Back in 2009 there was a lot of hysteria over the Obama administration’s many “czars,” and we at Cato tended to dismiss it; as Gene Healy said in the Washington Examiner, “the conservatives’ current bout of czar mania elevates symbolism over substance.… Often, czars are mere figureheads, appointed to signal concern over the latest hot-button issue. ”


But just this week I’ve noticed a couple of examples of actual czardom — the exercise of arbitrary and autocratic power — from two of President Obama’s Cabinet secretaries.


Last week Sen. Harry Reid and House Speaker John Boehner made a deal under which the Senate would pass the House’s bill to fund the Federal Aviation Administration through September and end the brief partial shutdown of the agency. They agreed that Transportation Secretary Ray LaHood would waive the small-airport subsidy cuts. But where does a Cabinet secretary get the authority to waive legislation passed by Congress — even if two members of Congress say it’s OK with them? The administration can’t spend money Congress hasn’t appropriated, and it can’t spend money in defiance of clear legislative language. LaHood is assuming the powers of a czar.


And now Secretary of Education Arne Duncan has announced that he will unilaterally override the centerpiece requirement of the No Child Left Behind school accountability law, that 100 percent of students be proficient in math and reading by 2014. We’ve criticized that unrealistic requirement ourselves. But unrealistic or not, it’s the law. According to the New York Times:

Mr. Duncan told reporters that he was acting because Congress had failed to rewrite the Bush-era law, which he called a “slow-motion train wreck.”

Again, I too think Congress should rewrite — or repeal — this law. But alas, it hasn’t done so. Even the Times, often comfortable with the exercise of federal and executive power, notices that

The administration’s plan amounts to the most sweeping use of executive authority to rewrite federal education law since Washington expanded its involvement in education in the 1960s.

Which is a little misleading; in the 1960s Congress passed laws that extended federal power over local schools. The exercise of executive power is a different issue.


Duncan’s plan to waive bad provisions of a law is reminiscent of the more than 1,000 waivers from the provisions of the new health care law that Health and Human Services Secretary Kathleen Sebelius has already granted. One problem with such waivers, of course, is the suspicion that they will be granted to the politically connected or even to political supporters.
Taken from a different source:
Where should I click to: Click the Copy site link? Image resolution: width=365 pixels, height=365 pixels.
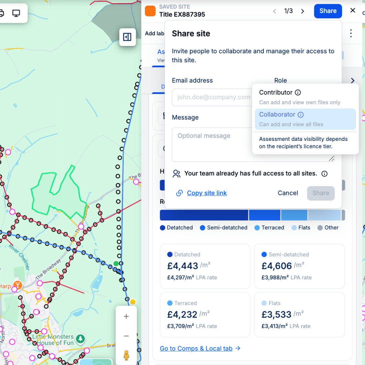[x=206, y=193]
Philip Hamburger of Columbia Law School says waivers raise “questions about whether we live under a government of laws. Congress can pass statutes that apply to some businesses and not others, but once a law has passed — and therefore is binding — how can the executive branch relieve some Americans of their obligation to obey it?” The rule of waivers is not the rule of law.


Congress has far too often been supine in the face of executive power. In fact, it could be argued that Congress is as eager to avoid responsibility for lawmaking as presidents are to arrogate it. Duncan’s argument that he was acting because Congress had not brings to mind former White House chief of staff Rahm Emanuel’s statement a year ago:

“We are reviewing a list of presidential executive orders and directives to get the job done across a front of issues.”

“To get the job done” — that is, to pass laws that the people’s elected representatives have declined to pass. That’s not separation of powers, that’s the road to czardom.